Development of novel dual-target drugs against visceral leishmaniasis and combinational study with miltefosine

Abstract

The dual-target inhibitors (ZINC000008876351 and ZINC000253403245) were identified by utilizing an advanced computational drug discovery method by targeting two critical enzymes such as FeSODA (Iron superoxide dismutase) and TryR (Trypanothione reductase) within the antioxidant defense system of Leishmania donovani (Ld). In vitro enzyme inhibition kinetics reveals that both the compound's ability to inhibit the function of enzyme LdFeSODA and LdTryR with inhibition constant (Ki) value in the low μM range. Flow cytometry analysis, specifically at IC50 and 2X IC50 doses of both the compounds, the intracellular ROS was significantly increased as compared to the untreated control. The compounds ZINC000253403245 and ZINC000008876351 exhibited strong anti-leishmanial activity in a dose-dependent manner against both the promastigote and amastigote stages of the parasite. The data indicate that these molecules hold promise as potential anti-leishmanial agents for developing new treatments against visceral leishmaniasis, specifically targeting the LdFeSODA and LdTryR enzymes.

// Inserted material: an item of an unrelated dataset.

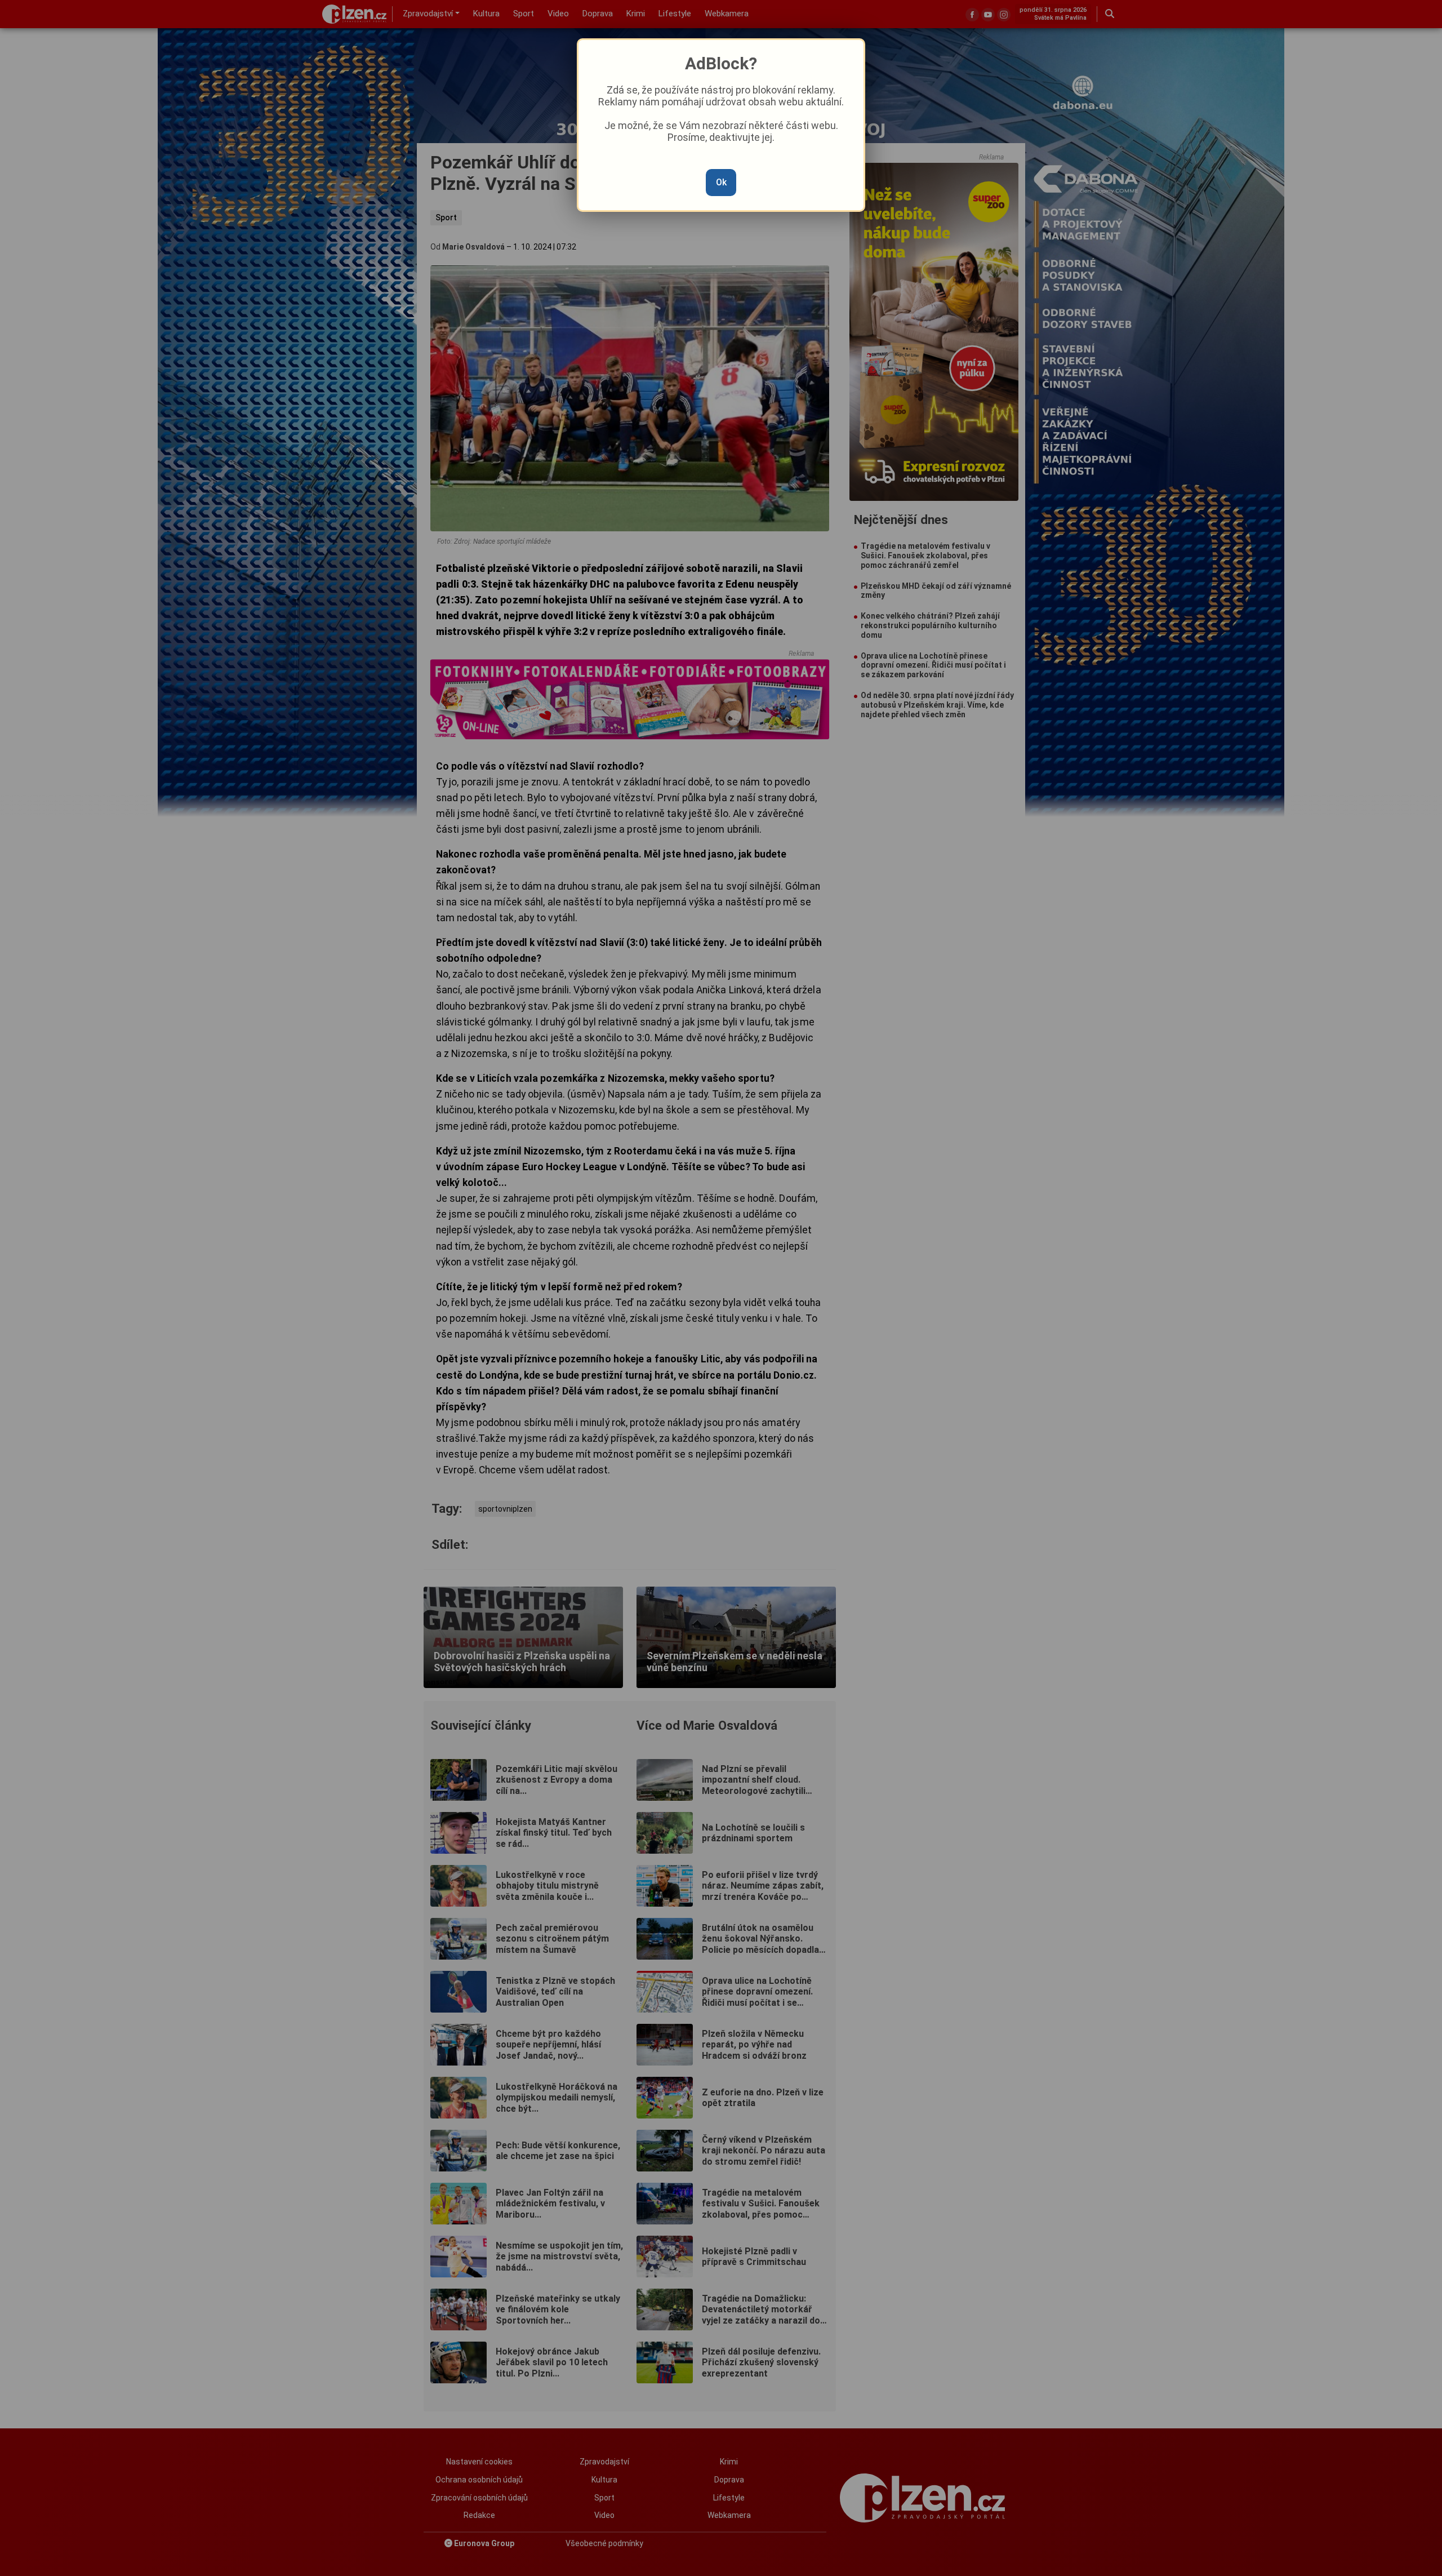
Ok (721, 182)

Additionally, the in vitro MTT assay shows that combining these compounds with miltefosine produces a synergistic effect compared to miltefosine alone. This suggests that the compounds can boost miltefosine's effectiveness by synergistically inhibiting the growth of L. donovani promastigotes. Given the emergence of miltefosine resistance in some Leishmania strains, these findings are particularly significant.